= Assigned task =
Return exactly those lines of the material below that fall between the line holding "Open Tamil Dubbed" and the line holding "Task: Expand the Другие закладки folder", inclusive.

= Dataset entries =
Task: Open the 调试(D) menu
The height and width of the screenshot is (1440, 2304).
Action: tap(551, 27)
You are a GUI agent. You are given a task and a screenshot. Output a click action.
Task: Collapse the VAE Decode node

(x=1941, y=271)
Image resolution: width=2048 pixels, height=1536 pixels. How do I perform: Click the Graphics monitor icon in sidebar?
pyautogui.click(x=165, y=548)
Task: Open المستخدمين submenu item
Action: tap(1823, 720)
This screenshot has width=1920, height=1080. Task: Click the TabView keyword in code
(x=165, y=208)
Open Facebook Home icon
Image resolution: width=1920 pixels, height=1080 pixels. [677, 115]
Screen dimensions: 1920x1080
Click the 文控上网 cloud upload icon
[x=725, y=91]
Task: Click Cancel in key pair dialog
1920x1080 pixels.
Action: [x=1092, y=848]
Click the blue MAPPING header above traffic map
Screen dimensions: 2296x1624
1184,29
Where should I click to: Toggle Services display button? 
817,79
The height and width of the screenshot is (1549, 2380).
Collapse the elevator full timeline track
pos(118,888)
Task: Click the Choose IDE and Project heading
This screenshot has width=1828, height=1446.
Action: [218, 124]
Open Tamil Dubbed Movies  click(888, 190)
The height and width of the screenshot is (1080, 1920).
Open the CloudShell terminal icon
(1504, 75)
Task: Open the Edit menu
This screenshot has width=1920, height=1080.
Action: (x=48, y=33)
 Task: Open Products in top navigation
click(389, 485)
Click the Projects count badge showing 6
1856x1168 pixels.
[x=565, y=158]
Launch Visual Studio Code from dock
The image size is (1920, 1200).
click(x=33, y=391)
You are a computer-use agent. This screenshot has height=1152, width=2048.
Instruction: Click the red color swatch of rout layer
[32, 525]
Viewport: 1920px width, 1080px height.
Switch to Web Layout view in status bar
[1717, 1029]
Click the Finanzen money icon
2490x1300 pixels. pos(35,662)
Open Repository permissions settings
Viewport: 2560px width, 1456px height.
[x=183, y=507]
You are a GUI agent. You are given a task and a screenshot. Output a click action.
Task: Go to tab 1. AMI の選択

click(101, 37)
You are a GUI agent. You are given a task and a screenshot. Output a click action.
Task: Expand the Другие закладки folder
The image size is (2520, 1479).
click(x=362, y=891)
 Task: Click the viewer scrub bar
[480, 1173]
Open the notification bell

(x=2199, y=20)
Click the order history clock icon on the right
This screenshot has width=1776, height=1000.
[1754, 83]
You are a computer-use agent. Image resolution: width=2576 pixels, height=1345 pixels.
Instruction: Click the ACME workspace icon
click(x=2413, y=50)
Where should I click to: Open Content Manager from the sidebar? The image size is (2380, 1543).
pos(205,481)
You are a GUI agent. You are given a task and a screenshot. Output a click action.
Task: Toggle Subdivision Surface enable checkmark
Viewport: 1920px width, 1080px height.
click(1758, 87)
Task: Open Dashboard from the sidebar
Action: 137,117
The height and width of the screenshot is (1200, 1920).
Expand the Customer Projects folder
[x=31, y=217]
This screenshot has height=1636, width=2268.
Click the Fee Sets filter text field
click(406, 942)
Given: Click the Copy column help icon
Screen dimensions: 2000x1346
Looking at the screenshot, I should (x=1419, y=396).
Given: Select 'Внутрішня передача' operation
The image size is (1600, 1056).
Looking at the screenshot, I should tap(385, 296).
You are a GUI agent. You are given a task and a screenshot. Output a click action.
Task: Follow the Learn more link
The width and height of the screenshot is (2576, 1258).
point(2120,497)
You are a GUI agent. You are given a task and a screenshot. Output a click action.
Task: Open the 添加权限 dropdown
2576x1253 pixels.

= Output =
Open Tamil Dubbed Movies  click(888, 190)
The height and width of the screenshot is (1080, 1920).
Open the CloudShell terminal icon
(1504, 75)
Task: Open the Edit menu
This screenshot has width=1920, height=1080.
Action: (x=48, y=33)
 Task: Open Products in top navigation
click(389, 485)
Click the Projects count badge showing 6
1856x1168 pixels.
[x=565, y=158]
Launch Visual Studio Code from dock
The image size is (1920, 1200).
click(x=33, y=391)
You are a computer-use agent. This screenshot has height=1152, width=2048.
Instruction: Click the red color swatch of rout layer
[32, 525]
Viewport: 1920px width, 1080px height.
Switch to Web Layout view in status bar
[1717, 1029]
Click the Finanzen money icon
2490x1300 pixels. pos(35,662)
Open Repository permissions settings
Viewport: 2560px width, 1456px height.
[x=183, y=507]
You are a GUI agent. You are given a task and a screenshot. Output a click action.
Task: Go to tab 1. AMI の選択

click(101, 37)
You are a GUI agent. You are given a task and a screenshot. Output a click action.
Task: Expand the Другие закладки folder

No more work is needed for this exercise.